Input records:
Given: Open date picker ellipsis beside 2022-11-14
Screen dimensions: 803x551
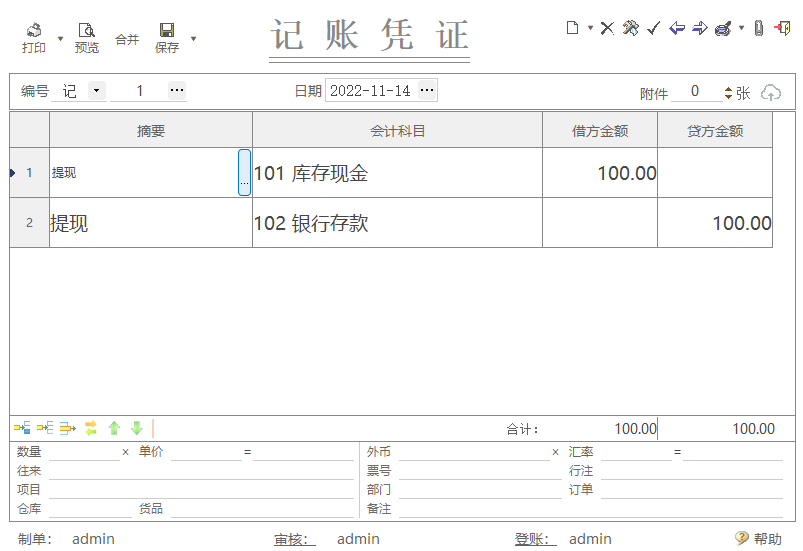Looking at the screenshot, I should coord(427,91).
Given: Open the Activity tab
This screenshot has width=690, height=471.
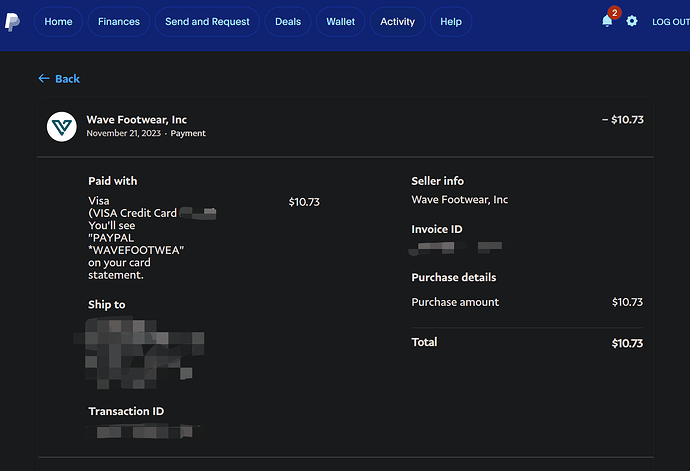Looking at the screenshot, I should tap(397, 22).
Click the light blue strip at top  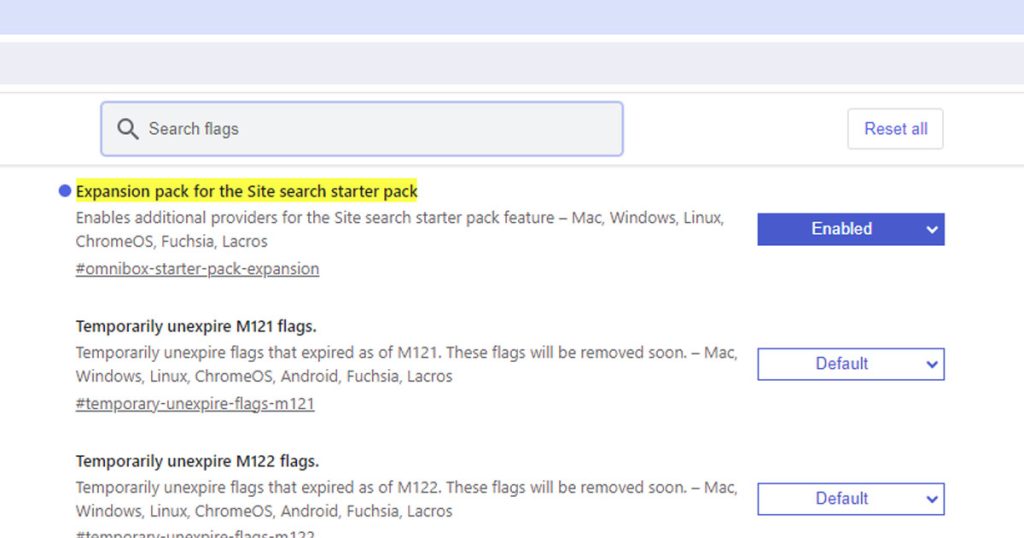[x=512, y=17]
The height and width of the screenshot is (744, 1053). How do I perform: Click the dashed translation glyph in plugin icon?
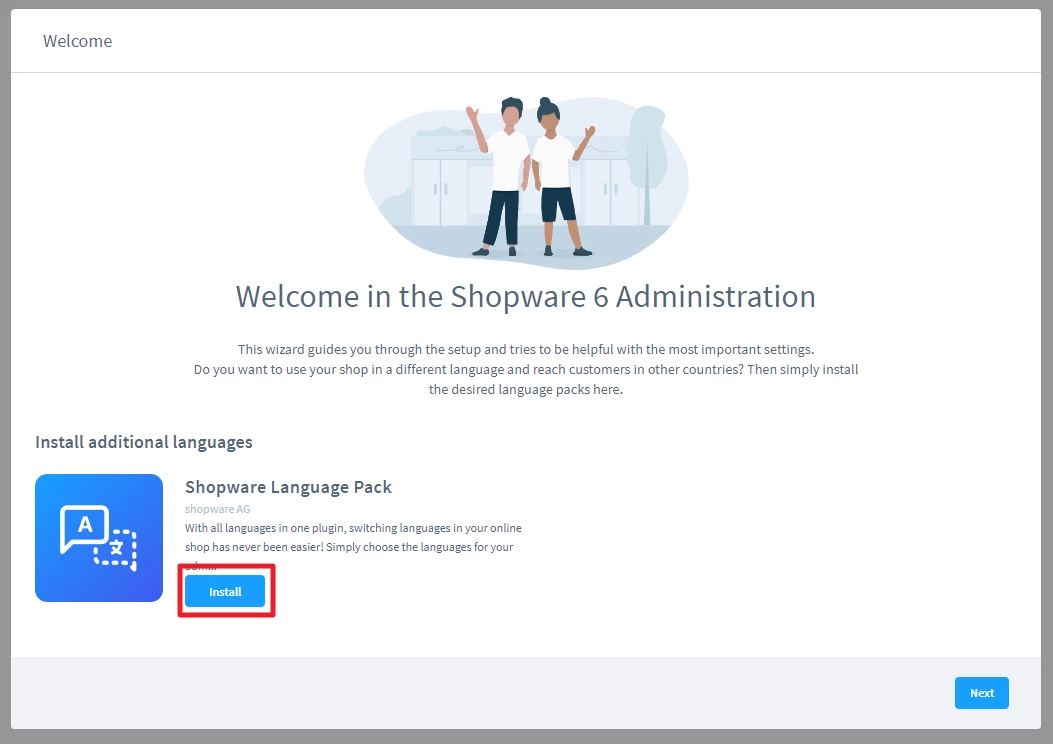pyautogui.click(x=116, y=550)
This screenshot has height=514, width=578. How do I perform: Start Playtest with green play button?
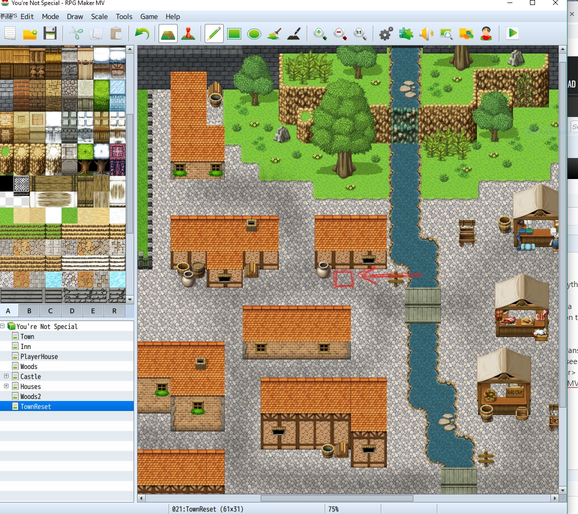512,33
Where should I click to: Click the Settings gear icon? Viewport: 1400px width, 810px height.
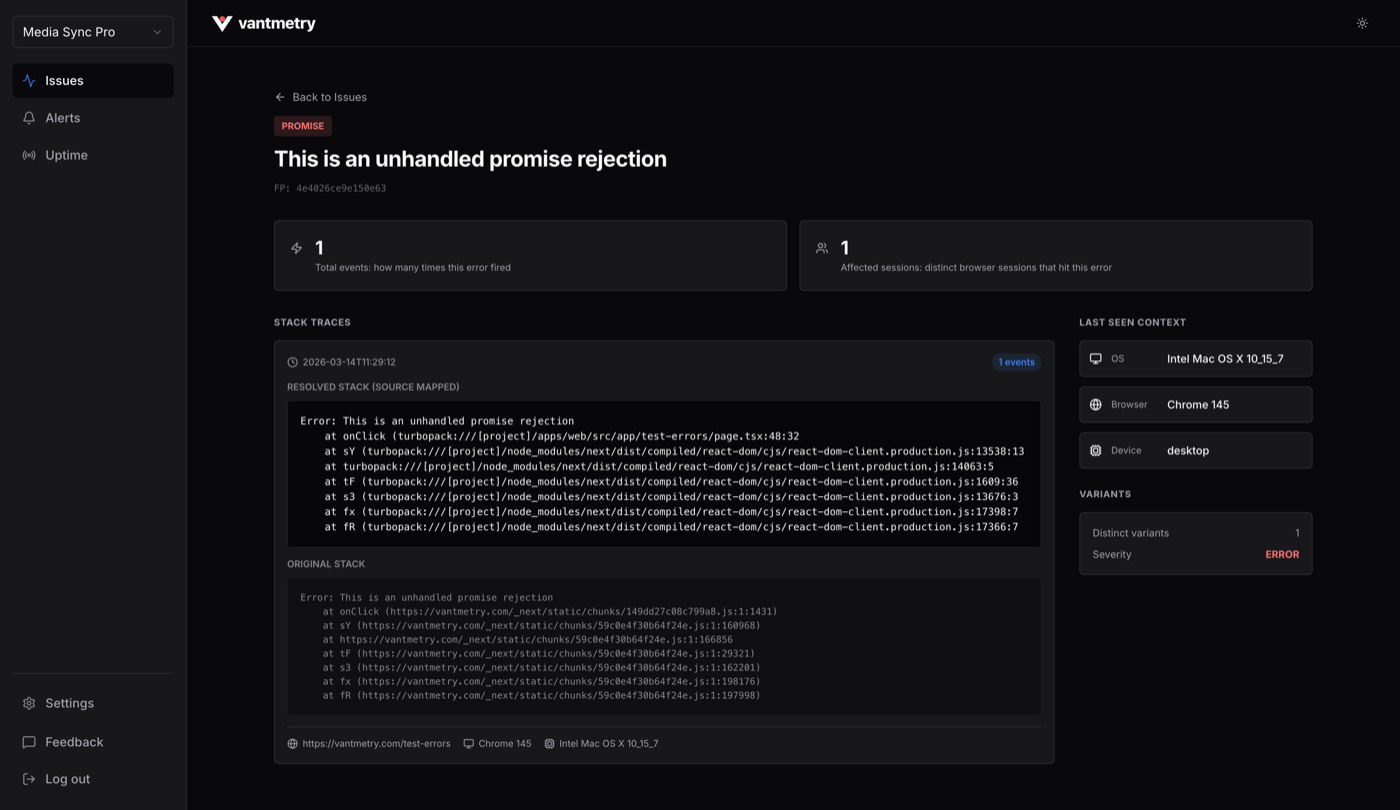(x=29, y=703)

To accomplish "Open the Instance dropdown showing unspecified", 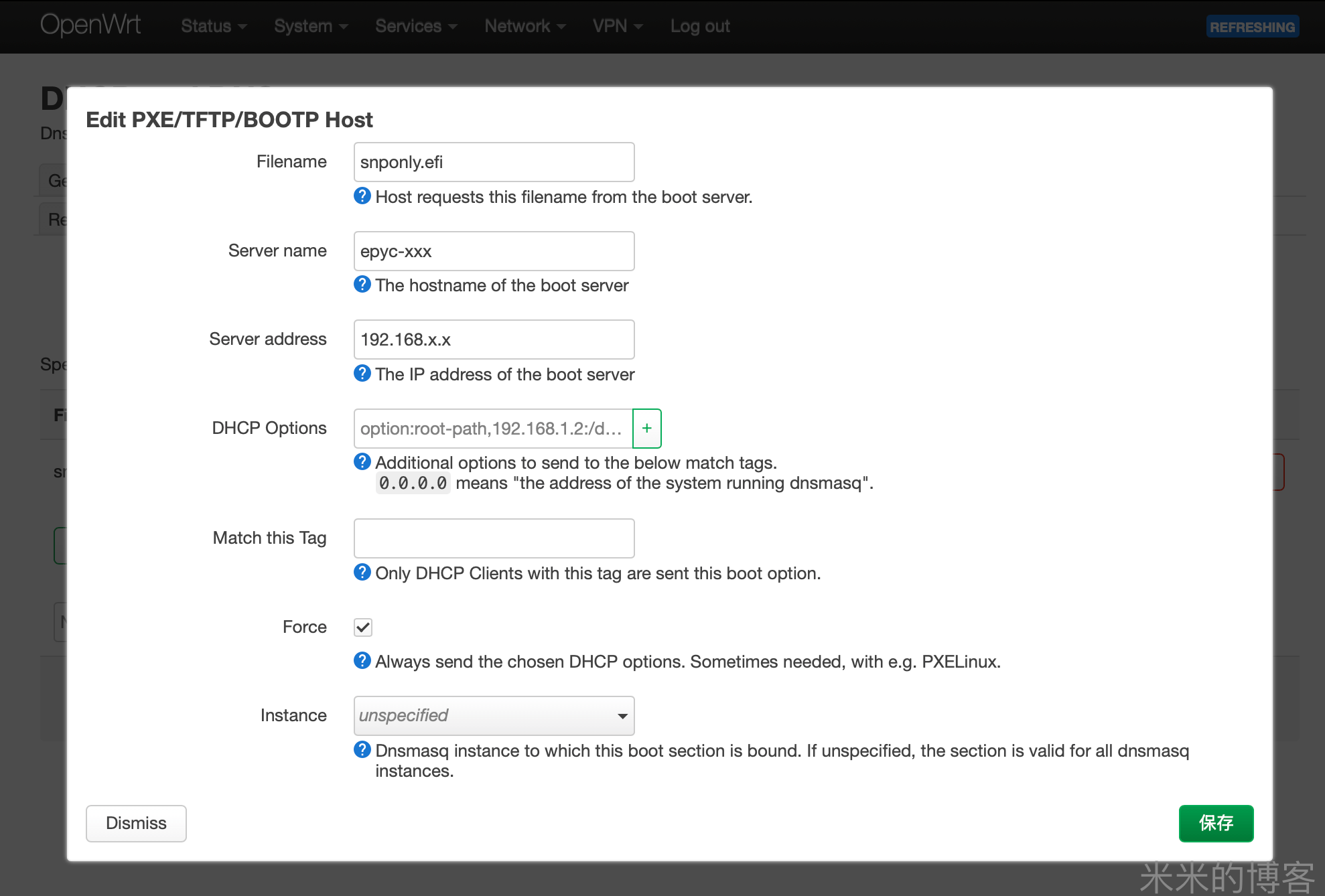I will (x=494, y=715).
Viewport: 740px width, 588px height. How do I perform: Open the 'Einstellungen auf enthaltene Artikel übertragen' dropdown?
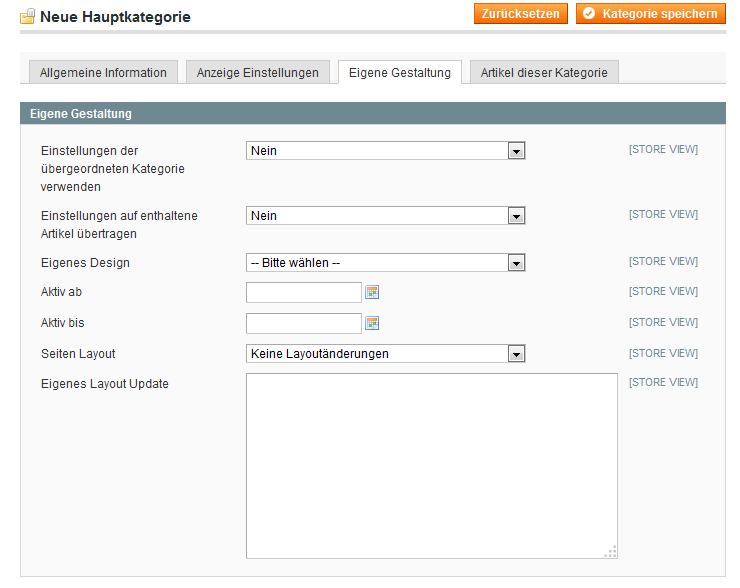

Problem: Write out everything in the listing from the line containing "This screenshot has height=514, width=578." down to the line containing "(x=29, y=703)", both included, leaving the pictures out of your answer.

Response to this task:
This screenshot has height=514, width=578. How do I perform: Start Playtest with green play button?
512,33
Where should I click to: Click the Settings gear icon? Viewport: 1400px width, 810px height.
(x=29, y=703)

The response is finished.